• [Your assignment]:
The listing that follows must be given again in full and exactly.

• [Provided material]:
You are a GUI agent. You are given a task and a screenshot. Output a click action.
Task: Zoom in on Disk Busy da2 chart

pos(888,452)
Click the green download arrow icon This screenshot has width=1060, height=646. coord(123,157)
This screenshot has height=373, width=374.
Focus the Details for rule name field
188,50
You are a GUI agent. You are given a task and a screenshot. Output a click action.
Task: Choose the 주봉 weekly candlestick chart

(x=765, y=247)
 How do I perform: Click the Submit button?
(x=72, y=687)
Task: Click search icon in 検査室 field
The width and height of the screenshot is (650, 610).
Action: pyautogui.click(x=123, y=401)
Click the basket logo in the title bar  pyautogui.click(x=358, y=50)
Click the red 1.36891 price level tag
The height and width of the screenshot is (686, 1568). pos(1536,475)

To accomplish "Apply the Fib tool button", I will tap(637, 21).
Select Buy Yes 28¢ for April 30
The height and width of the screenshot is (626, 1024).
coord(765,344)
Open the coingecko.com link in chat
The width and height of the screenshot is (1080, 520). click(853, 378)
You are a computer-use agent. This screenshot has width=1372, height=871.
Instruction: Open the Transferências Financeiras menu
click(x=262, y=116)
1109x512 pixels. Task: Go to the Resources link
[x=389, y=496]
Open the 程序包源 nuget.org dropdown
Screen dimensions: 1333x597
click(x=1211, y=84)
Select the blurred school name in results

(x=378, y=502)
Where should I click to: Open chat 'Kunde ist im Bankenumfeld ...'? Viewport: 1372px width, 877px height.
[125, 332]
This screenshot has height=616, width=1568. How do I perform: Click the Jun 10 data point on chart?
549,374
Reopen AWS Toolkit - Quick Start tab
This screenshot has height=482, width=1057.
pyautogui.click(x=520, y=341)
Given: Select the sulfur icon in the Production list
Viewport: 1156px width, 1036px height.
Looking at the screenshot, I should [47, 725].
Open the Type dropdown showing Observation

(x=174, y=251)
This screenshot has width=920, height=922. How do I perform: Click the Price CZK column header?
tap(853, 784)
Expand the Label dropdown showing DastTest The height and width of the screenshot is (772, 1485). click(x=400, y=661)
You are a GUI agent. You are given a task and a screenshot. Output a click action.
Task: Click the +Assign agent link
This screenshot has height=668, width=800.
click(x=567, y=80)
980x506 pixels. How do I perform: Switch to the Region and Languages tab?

• [Answer for the task]:
You are a GUI agent. You are given a task and a screenshot. Output a click action.
Task: Zoom in on Disk Busy da2 chart

pos(888,452)
Click the green download arrow icon This screenshot has width=1060, height=646. coord(123,157)
This screenshot has height=373, width=374.
Focus the Details for rule name field
188,50
You are a GUI agent. You are given a task and a screenshot. Output a click action.
Task: Choose the 주봉 weekly candlestick chart

(x=765, y=247)
 How do I perform: Click the Submit button?
(x=72, y=687)
Task: Click search icon in 検査室 field
The width and height of the screenshot is (650, 610).
Action: pyautogui.click(x=123, y=401)
Click the basket logo in the title bar  pyautogui.click(x=358, y=50)
Click the red 1.36891 price level tag
The height and width of the screenshot is (686, 1568). pos(1536,475)

To accomplish "Apply the Fib tool button", I will tap(637, 21).
Select Buy Yes 28¢ for April 30
The height and width of the screenshot is (626, 1024).
coord(765,344)
Open the coingecko.com link in chat
The width and height of the screenshot is (1080, 520). click(853, 378)
You are a computer-use agent. This screenshot has width=1372, height=871.
Instruction: Open the Transferências Financeiras menu
click(x=262, y=116)
1109x512 pixels. Task: Go to the Resources link
[x=389, y=496]
Open the 程序包源 nuget.org dropdown
Screen dimensions: 1333x597
click(x=1211, y=84)
Select the blurred school name in results

(x=378, y=502)
Where should I click to: Open chat 'Kunde ist im Bankenumfeld ...'? Viewport: 1372px width, 877px height.
[125, 332]
This screenshot has height=616, width=1568. How do I perform: Click the Jun 10 data point on chart?
549,374
Reopen AWS Toolkit - Quick Start tab
This screenshot has height=482, width=1057.
pyautogui.click(x=520, y=341)
Given: Select the sulfur icon in the Production list
Viewport: 1156px width, 1036px height.
Looking at the screenshot, I should [47, 725].
Open the Type dropdown showing Observation

(x=174, y=251)
This screenshot has width=920, height=922. How do I perform: Click the Price CZK column header?
tap(853, 784)
Expand the Label dropdown showing DastTest The height and width of the screenshot is (772, 1485). click(x=400, y=661)
You are a GUI agent. You are given a task and a screenshot. Output a click action.
Task: Click the +Assign agent link
This screenshot has height=668, width=800.
click(x=567, y=80)
980x506 pixels. How do I perform: Switch to the Region and Languages tab?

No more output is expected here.